Germany’s coal exit talks in final round
The details of Germany’s coal exit remained unknown Friday, as the commission in charge of proposing how the world’s fourth largest economy can wean itself off coal power entered its last round of negotiations.
Upon arrival at the economics & energy ministry for negotiations, members of the commission, including representatives from businesses, coal mining regions, government, and climate activists, were greeted by coal mining employees opposing a rapid coal exit. In the meantime, schoolchildren from across the country also converged on Berlin to demonstrate for a speedy end to coal to fight a global climate crisis.
Two polls released in the morning underlined that a solid majority of Germans (59 percent in one poll, 78 percent in another) support a quick phase-out. But the surveys also showed that affected mining regions largely oppose such a move. Many media were also on tenterhooks – an energy policy newsletter ran the headline “The grand coal finale.”
Germany must phase out coal to fulfil its international climate pledges, as the rapid roll-out of renewables alone – part of its landmark energy transition, the Energiewende – has not lowered greenhouse gas emissions sufficiently.
A leaked draft from the coal commission’s final report seen by Clean Energy Wire suggests agreements on compensation for coal plant operators, support for affected mining regions, and measures to shield consumers from rising power prices.

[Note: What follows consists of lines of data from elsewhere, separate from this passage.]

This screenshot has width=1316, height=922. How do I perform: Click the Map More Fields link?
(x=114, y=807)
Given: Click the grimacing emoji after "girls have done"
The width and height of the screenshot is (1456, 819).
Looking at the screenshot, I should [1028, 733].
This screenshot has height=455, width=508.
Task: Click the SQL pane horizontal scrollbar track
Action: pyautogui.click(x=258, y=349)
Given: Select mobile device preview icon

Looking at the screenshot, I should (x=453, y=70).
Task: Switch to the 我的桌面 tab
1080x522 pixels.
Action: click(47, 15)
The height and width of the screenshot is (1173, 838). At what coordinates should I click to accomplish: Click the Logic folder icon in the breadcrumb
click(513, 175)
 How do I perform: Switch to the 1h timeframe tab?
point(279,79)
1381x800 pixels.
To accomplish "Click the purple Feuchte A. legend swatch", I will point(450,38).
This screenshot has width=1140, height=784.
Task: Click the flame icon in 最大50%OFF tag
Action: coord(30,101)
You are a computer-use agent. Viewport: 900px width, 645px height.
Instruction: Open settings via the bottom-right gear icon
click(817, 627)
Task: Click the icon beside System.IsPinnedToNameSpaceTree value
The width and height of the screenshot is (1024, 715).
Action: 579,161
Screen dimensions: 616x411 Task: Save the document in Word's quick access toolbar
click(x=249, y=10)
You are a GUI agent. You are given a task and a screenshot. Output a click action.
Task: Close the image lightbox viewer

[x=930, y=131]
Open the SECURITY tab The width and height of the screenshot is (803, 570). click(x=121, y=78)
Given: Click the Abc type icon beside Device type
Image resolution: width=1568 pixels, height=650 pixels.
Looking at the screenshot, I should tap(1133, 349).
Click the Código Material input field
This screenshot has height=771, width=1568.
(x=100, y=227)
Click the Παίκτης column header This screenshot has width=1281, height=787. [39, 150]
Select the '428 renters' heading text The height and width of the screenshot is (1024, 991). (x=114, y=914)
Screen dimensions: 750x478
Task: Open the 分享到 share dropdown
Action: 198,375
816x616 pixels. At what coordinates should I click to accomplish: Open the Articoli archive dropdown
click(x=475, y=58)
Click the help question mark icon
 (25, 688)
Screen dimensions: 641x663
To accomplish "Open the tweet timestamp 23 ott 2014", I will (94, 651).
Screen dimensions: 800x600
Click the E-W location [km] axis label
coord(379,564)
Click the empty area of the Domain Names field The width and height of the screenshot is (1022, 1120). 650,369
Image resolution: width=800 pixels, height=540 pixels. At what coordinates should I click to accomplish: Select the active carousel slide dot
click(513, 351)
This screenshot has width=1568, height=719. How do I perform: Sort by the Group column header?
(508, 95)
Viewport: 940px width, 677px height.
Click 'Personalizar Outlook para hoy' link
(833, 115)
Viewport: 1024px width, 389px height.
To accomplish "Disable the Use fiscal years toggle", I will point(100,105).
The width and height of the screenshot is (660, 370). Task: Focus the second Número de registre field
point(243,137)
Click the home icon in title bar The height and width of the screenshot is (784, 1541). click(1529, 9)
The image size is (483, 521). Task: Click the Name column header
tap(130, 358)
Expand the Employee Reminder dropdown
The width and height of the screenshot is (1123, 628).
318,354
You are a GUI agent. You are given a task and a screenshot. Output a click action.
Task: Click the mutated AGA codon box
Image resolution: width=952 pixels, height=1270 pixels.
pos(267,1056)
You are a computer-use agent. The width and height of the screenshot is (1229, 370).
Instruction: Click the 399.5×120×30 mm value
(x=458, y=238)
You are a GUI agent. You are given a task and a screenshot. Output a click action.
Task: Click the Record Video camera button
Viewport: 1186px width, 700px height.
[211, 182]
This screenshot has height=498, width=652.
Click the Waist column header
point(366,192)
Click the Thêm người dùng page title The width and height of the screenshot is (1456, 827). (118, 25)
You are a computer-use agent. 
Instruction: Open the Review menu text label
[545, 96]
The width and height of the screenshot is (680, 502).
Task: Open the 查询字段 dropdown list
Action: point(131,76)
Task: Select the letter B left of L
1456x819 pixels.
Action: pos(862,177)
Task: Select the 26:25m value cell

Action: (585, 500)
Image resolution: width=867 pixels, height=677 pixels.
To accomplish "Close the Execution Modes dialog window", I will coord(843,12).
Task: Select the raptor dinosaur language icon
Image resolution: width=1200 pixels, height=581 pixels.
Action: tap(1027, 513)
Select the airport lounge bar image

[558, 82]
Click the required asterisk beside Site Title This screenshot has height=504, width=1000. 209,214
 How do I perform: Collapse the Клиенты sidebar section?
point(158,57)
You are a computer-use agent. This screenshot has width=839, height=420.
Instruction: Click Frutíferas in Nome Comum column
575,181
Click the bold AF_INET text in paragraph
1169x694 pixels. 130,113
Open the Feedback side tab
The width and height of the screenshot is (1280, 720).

But the most pressing details from a climate perspective still need to be thrashed out during Friday’s marathon session: How many and which coal power plants will go offline in the near future, and when will the last one be switched off?
The commission was set up to find economic perspectives for coal workers and regions before spelling out measures to reduce carbon emissions in line with Germany's climate targets, and before setting an end date for coal-fired power production, the most prominent blemish on Germany’s emissions record. This order is reflected in the official title: “Commission on Growth, Structural Change and Employment.”
The commission’s last meeting is set for 1 February. But the task force hopes to wrap up negotiations on Friday 25 January, leaving a safety buffer in case more time is needed for a compromise.
The task force proposal is not binding, but the government is widely expected to follow its recommendations because the commission is backed by a large parliamentary majority. Germany aims to reduce emissions from the energy sector by more than 60 percent by 2030, compared to 1990 levels. According to most experts, the country can only reach this objective by switching off at least half of its coal power plants by then.
From a climate policy perspective, the key issue is how many power stations Germany will switch off in the short term, because this will have the largest impact on the country’s total emissions over time compared to other measures. Seven of Europe’s ten most CO2-intensive power plants are located in Germany. All of these burn the particularly dirty brown coal, also called lignite. Germany remains the world’s largest user of lignite, which is extracted in open-cast mines in the east and west of the country, where it often is the most important employer of the entire region.
Support for mining regions has been a key hurdle for a compromise, overcome only after the commission’s work had been extended and Chancellor Angela Merkel pledged long-term aid worth billions of euros.
Germany stopped mining hard coal at the end of 2018, but continues to burn hard coal imports to make electricity.
Opponents of a rapid initial phase-out, such as energy-intensive industry and coal mining union IG BCE, warn that it would push up power prices and endanger supply security given that Germany is phasing out nuclear power at the same time. The last nuclear plant is due to be shut down at the end of 2022.
A phase-out deal will also have economic repercussions beyond Germany. Traders and analysts are bracing for an increase in price swings in the markets for power, natural gas, and carbon emission allowances. Coal plant operators “stand ready to fight if they see their financial interests are bulldozed in the race to decarbonise the electricity sector,” according to rating agency Standard & Poors.